Given a shuffle feeding a reduction, the lane ordering of the shuffle will not alter the result. This is also true if there are a number of operations between the reduction and the shuffle, providing they only operate lane-wise. This patch searches for cases like that in Vector Combine, allowing us to check the cost of the shuffle vs an in-order identity shuffle and replace the order of possible. This only handles a single shuffle at the moment to keep things simple, and is able to ignore splats that produce results where every result is the same.

This is a more powerful version of a combine that already happens in instrcombine, capable of optimizing more cases by looking through more instructions and being able to cost the shuffle.

Diff Detail

Event Timeline

dmgreen created this revision.Apr 11 2022, 3:53 AM
Herald added a project: Restricted Project. · View Herald TranscriptApr 11 2022, 3:53 AM
Herald added a subscriber: hiraditya. · View Herald Transcript
dmgreen requested review of this revision.Apr 11 2022, 3:53 AM
Herald added a project: Restricted Project. · View Herald TranscriptApr 11 2022, 3:53 AM
RKSimon added inline comments.Apr 11 2022, 4:03 AM
llvm/test/Transforms/VectorCombine/AArch64/vecreduce-shuffle.ll
20

What about we start with a much simpler combine in InstSimplify/Combine that just removes a permute it is feeds a commutative reduction?

dmgreen added inline comments.Apr 11 2022, 4:12 AM
llvm/test/Transforms/VectorCombine/AArch64/vecreduce-shuffle.ll
20

We already have that combine in https://github.com/llvm/llvm-project/blob/431e93f4f56e5b839bf1f746d65139ccf3ca2232/llvm/lib/Transforms/InstCombine/InstCombineCalls.cpp#L2601.

This is trying to add a more complex version for vector combine that can handle more patterns, and potentially remove more shuffles that are cheaper than the original (not just single-input identity masks).

This test I wanted to leave in to make sure there was vector-combine testing for it, even if the simpler combine exists elsewhere too.

Ping any comments?

samtebbs added inline comments.Apr 26 2022, 8:08 AM
llvm/lib/Transforms/Vectorize/VectorCombine.cpp
1162

Does this also need to check if the binary operation is commutative? It may be a good idea to add a test with a non-commutative reduction and a qualifying shuffle, to make sure this function's behaviour isn't broken in the future.

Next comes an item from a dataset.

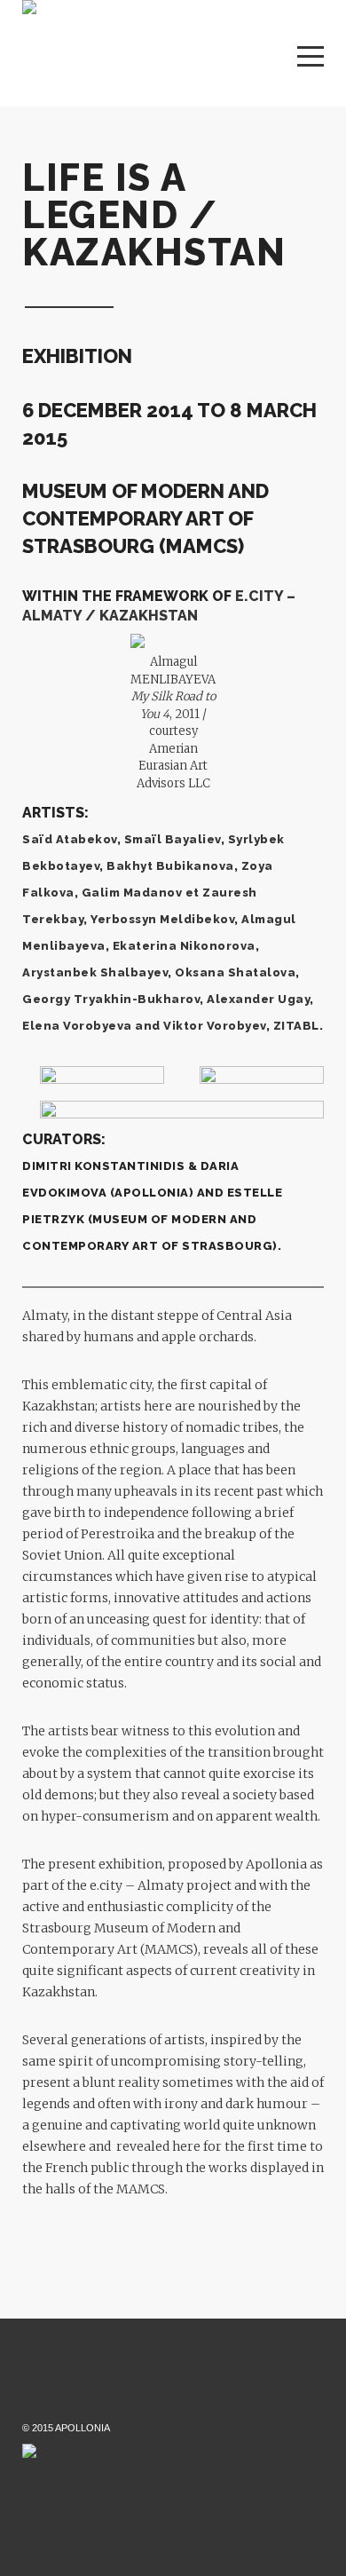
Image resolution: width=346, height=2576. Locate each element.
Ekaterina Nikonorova (184, 945)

dmgreen added inline comments.Apr 27 2022, 6:59 AM
llvm/lib/Transforms/Vectorize/VectorCombine.cpp
1162

I don't think it should matter if the binary operator is commutative. There is a test with a lshr in reduceshuffle_twoin_ext_v16i32, for example. These binary operators we are only looking through, back to the shuffle. We don't modify them directly, just the order that the vector-lanes operate. Which is safe because they are only used by the reduction, and only use splats and the shuffle we transform.

LGTM

llvm/lib/Transforms/Vectorize/VectorCombine.cpp
1162

Yes you're right. Only the reduction intrinsic needs to be commutative which you have checked for in the switch statement above.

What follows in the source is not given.